A importância dessa inviolabilidade é evidente: não é à toa que a Constituição da República a erigiu com status de direito fundamental, natureza pétrea e aplicação imediata (artigos 5º, §1º, e 60, §4º, inciso IV).

O direito fundamental à inviolabilidade de domicílio não pode, portanto, ter seu núcleo essencial atingido [1].

A Convenção Americana de Direitos Humanos (Pacto de São José da Costa Rica), que ostenta posição hierárquico-normativa de supralegalidade no ordenamento jusconstitucional brasileiro, prevê, no artigo 11, §2º, que "ninguém pode ser objeto de ingerências arbitrárias ou abusivas em sua vida privada, na de sua família, em seu domicílio ou em sua correspondência, nem de ofensas ilegais à sua honra ou reputação".

O Pacto Internacional sobre Direitos Civis e Políticos, de mesma posição hierárquico-normativa, de supralegalidade, traz idêntica redação em seu artigo 17, § 1º.

O próprio Supremo Tribunal Federal, no julgamento do Recurso Extraordinário nº 603.616, com repercussão geral reconhecida, no mérito [2], ao ponderar pela necessidade de preservação da inviolabilidade domiciliar e sua proteção contra ingerências arbitrárias, e reputar arbitrária a entrada forçada, em domicílio, sem uma justificativa prévia, conforme o direito, fixou a tese de que "a entrada forçada em domicílio sem mandado judicial só é lícita, mesmo em período noturno, quando amparada em fundadas razões, devidamente justificadas 'a posteriori', que indiquem que dentro da casa ocorre situação de flagrante delito, sob pena de responsabilidade disciplinar, civil e penal do agente ou da autoridade e de nulidade dos atos praticados".

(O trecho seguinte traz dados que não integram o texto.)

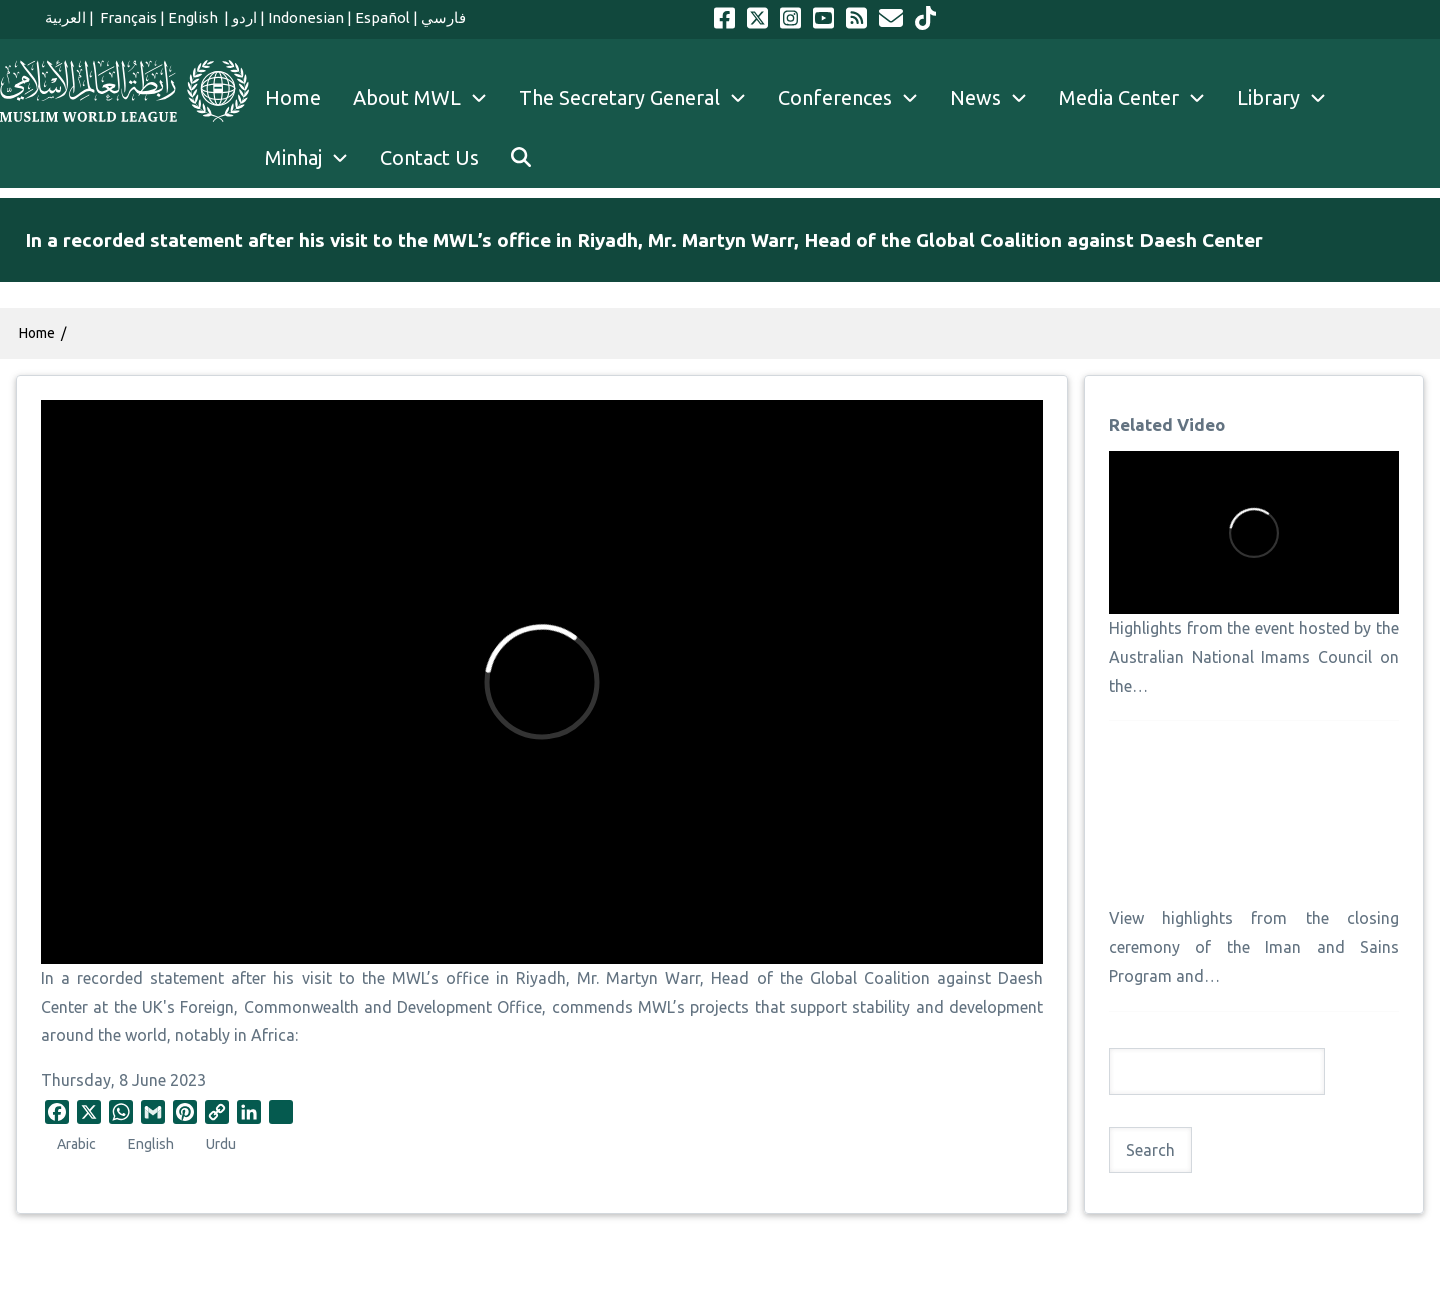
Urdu (221, 1144)
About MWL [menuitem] (428, 98)
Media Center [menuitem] (1140, 98)
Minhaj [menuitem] (314, 158)
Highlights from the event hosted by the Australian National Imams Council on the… (1254, 657)
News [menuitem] (996, 98)
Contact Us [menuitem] (429, 157)
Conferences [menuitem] (856, 98)
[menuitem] (521, 158)
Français (127, 17)
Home (37, 333)
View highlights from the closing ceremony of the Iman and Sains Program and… (1254, 947)
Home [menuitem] (293, 97)
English (194, 17)
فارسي (443, 17)
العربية (65, 17)
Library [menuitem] (1289, 98)
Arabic (76, 1144)
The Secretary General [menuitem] (640, 98)
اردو (244, 17)
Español (382, 17)
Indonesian (306, 17)
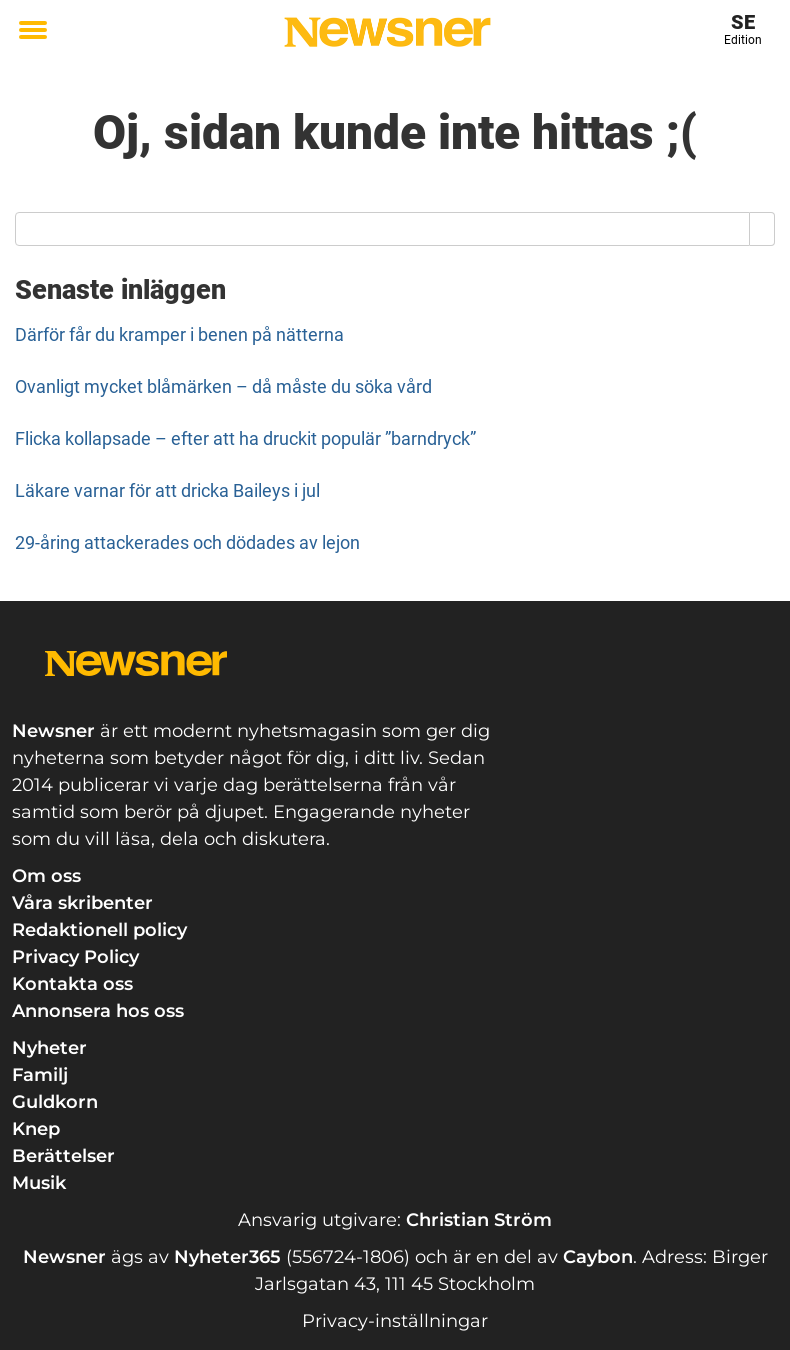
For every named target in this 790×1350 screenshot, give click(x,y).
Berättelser (63, 1156)
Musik (39, 1183)
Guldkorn (55, 1102)
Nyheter (49, 1048)
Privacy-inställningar (395, 1321)
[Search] (762, 229)
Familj (40, 1075)
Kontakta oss (72, 984)
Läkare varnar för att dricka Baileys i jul (167, 490)
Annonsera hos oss (98, 1011)
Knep (36, 1129)
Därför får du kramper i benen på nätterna (179, 334)
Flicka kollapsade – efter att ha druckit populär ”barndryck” (245, 438)
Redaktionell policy (99, 930)
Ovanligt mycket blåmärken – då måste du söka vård (223, 386)
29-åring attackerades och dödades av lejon (187, 542)
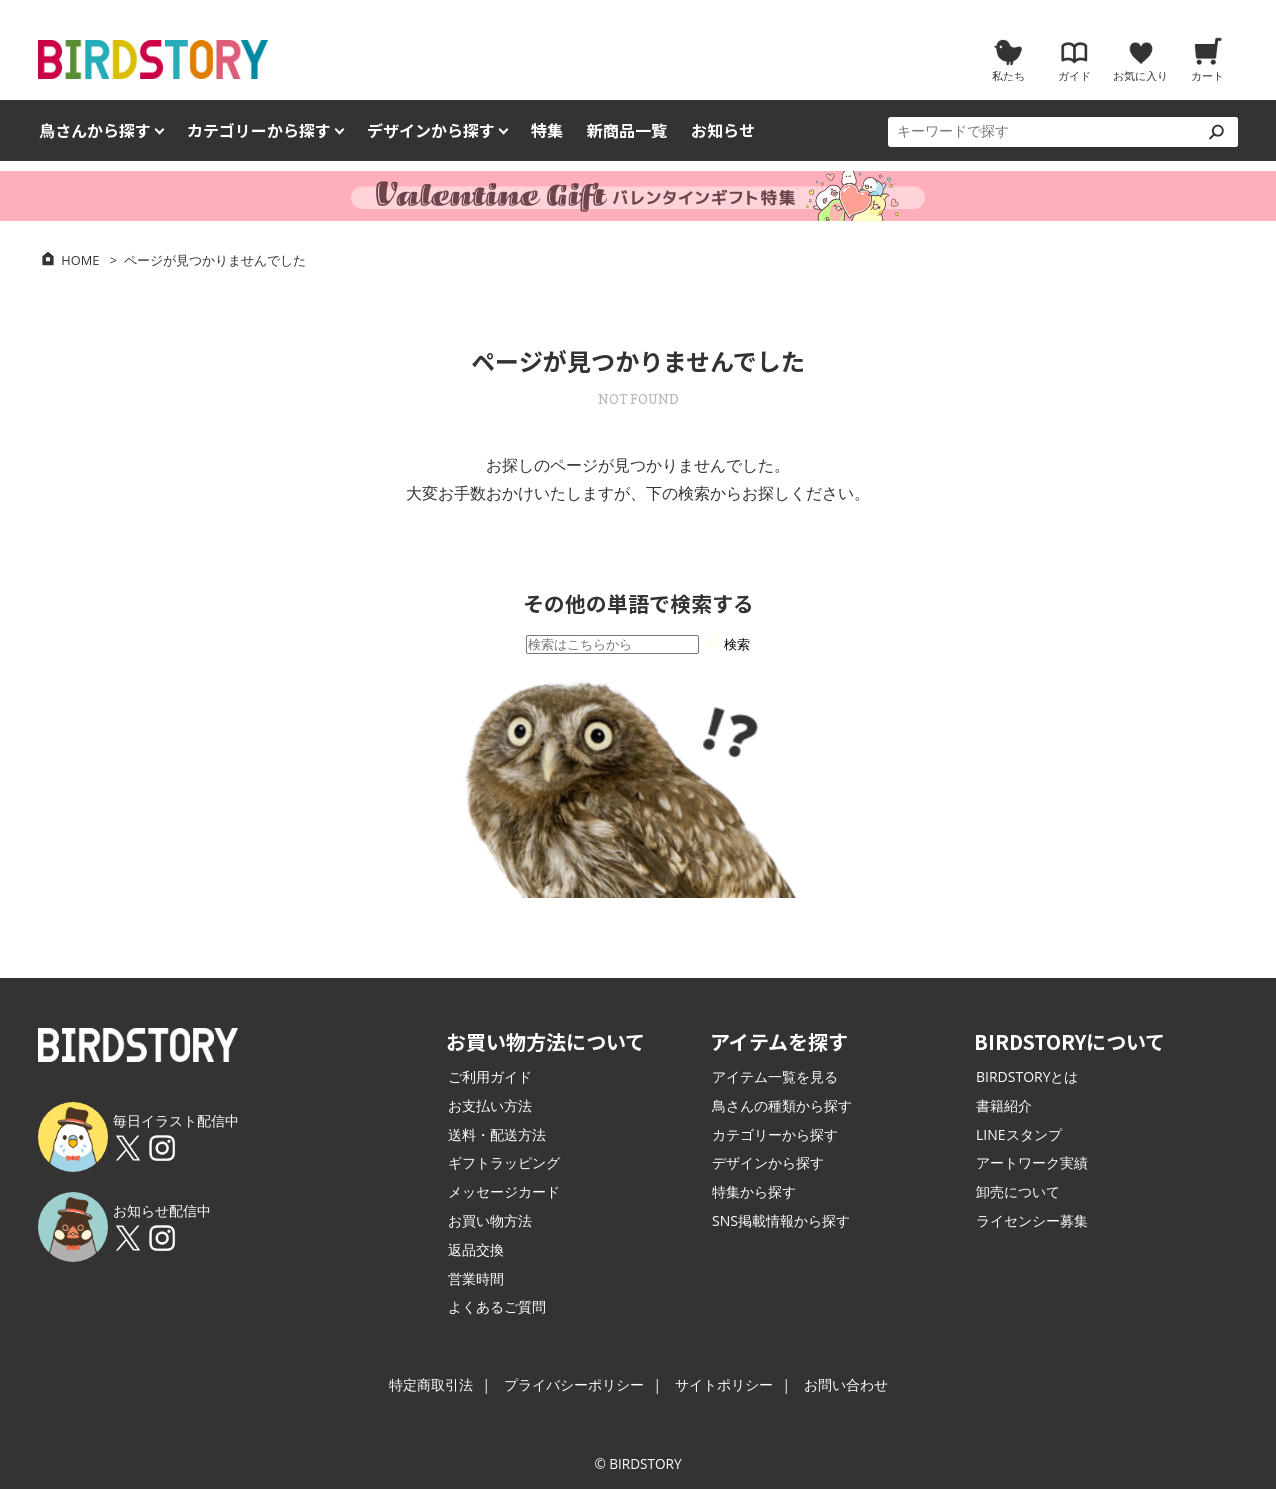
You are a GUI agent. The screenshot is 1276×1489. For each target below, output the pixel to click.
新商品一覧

Ingo Sarlet, em artigo publicado nesta revista Consultor Jurídico [3], ao abordar o julgamento do Recurso Extraordinário nº 603.616, afirmou que tal decisão, tomada pela Suprema Corte, merecia "mais aplausos do que críticas", pois a excepcionalidade da violabilidade do domicílio, em razão de flagrante delito, seria autorizativa de uma "severa restrição de um direito fundamental — a inviolabilidade do domicílio".

Dito isso, passemos à análise do precedente Daniel Silveira.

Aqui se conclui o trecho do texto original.